The same is valid for other SAP cloud solutions like Success Factors and Ariba, which require OM and Supplier Lifecycle Management (SLC) in the back end systems. This re-organization of components from ERP side enforces as well a rationalization and de-duplication of functionalities between business components.

S/4 HANA as innovation platform

It is hard to believe that SAP ECC will not evolve in the next years. SAP has a large installed basis that still requires feature enhancements and functionalities. It is true though that SAP developers working on S/4 HANA count on a platform that has additional tools that are not available in the classical platforms.

Fig. 1 - Key technological differences between S/4 HANA and ECC6

Just to give some few examples, fiori Apps on HANA-based systems can use OLAP as well as OLTP data: S/4 can offer new business processes that integrate real time operational intelligence to the daily activities of key users. Due to database compatibility requirements, developers working on ECC have limited capabilities to push down time-consuming processes to the database. With S/4 HANA, SAP was finally able to simplify database structures, the respective data management algorithms, and remove legacy functional redundancies.

S/4 is the way to move forward but…

The timing for adopting the new platform will be different depending on digital transformation agenda of each company. New SAP implementations, also known as Green Field implementations, are recommended to deploy S/4 HANA. And there are good reasons for that: SAP has issued a so called Simplification List that summarizes about 290 changes that have been implemented in the new platform.

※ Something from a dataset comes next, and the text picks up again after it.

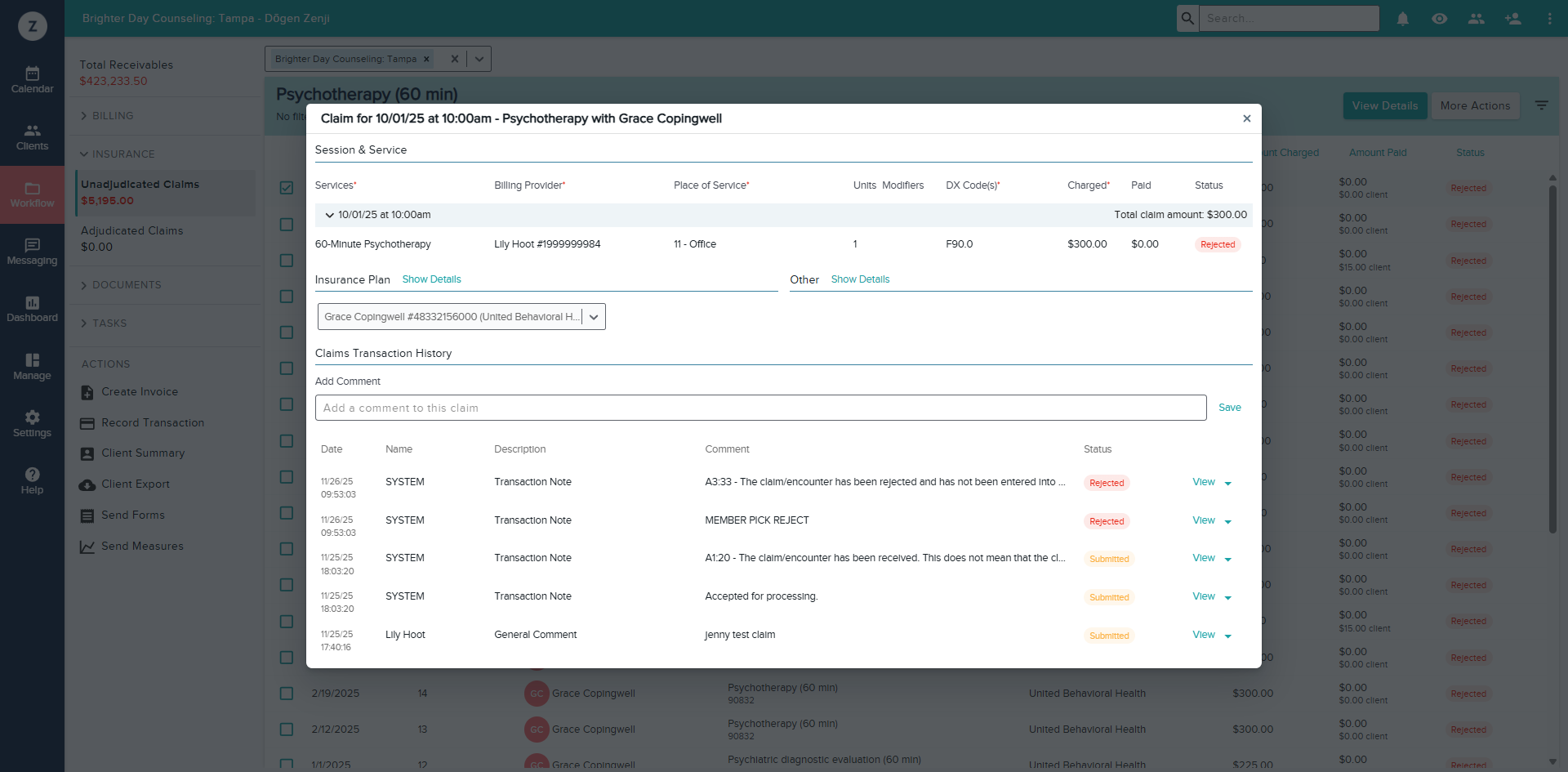This screenshot has height=772, width=1568.
Task: Click the notifications bell icon
Action: (1402, 18)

From that list we see that 26% of the items represent changes that have no functional equivalent in S/4 HANA (see Fig. 2). Many of those changes are related either to obsolete components, or consolidation and rationalization of functionality that could be implemented in different ways in the same system.

Fig. 2 - Analysis done from S/4 HANA 1511 - FPS2

By using S/4 HANA in green-field implementations we enforce standardization, and guarantee that business requirements will not be addressed by functionality that might either disappear or migrate to cloud solutions in a near future. The situation will be more complex for existing SAP implementations: moving to S/4 HANA brings a number of benefits, but also requires a careful planning for change management.

Many functions have been either modified or replaced by equivalent functionality (45%). On the other hand the good news are that, with the adoption of role-based Fiori user interfaces, the training costs will be considerably smaller than as it was for traditional SAP implementations.

To conclude…

S/4 HANA is the next generation SAP ERP platform. It is supposed to be the digital core that brings corporate coherence between solutions deployed accross cloud and on-premise platforms. Due to its reacher development toolset we expect SAP to deliver most of it's significant innovations in this platform. Right now the key question for us is not the “if”, but rather the “when” is the right time to move to S/4 HANA.

For new SAP ERP deployments, S/4 HANA is clearly the platform of choice. Older SAP systems require though a careful conversion planning that goes beyond the technological scope of a simple database migration.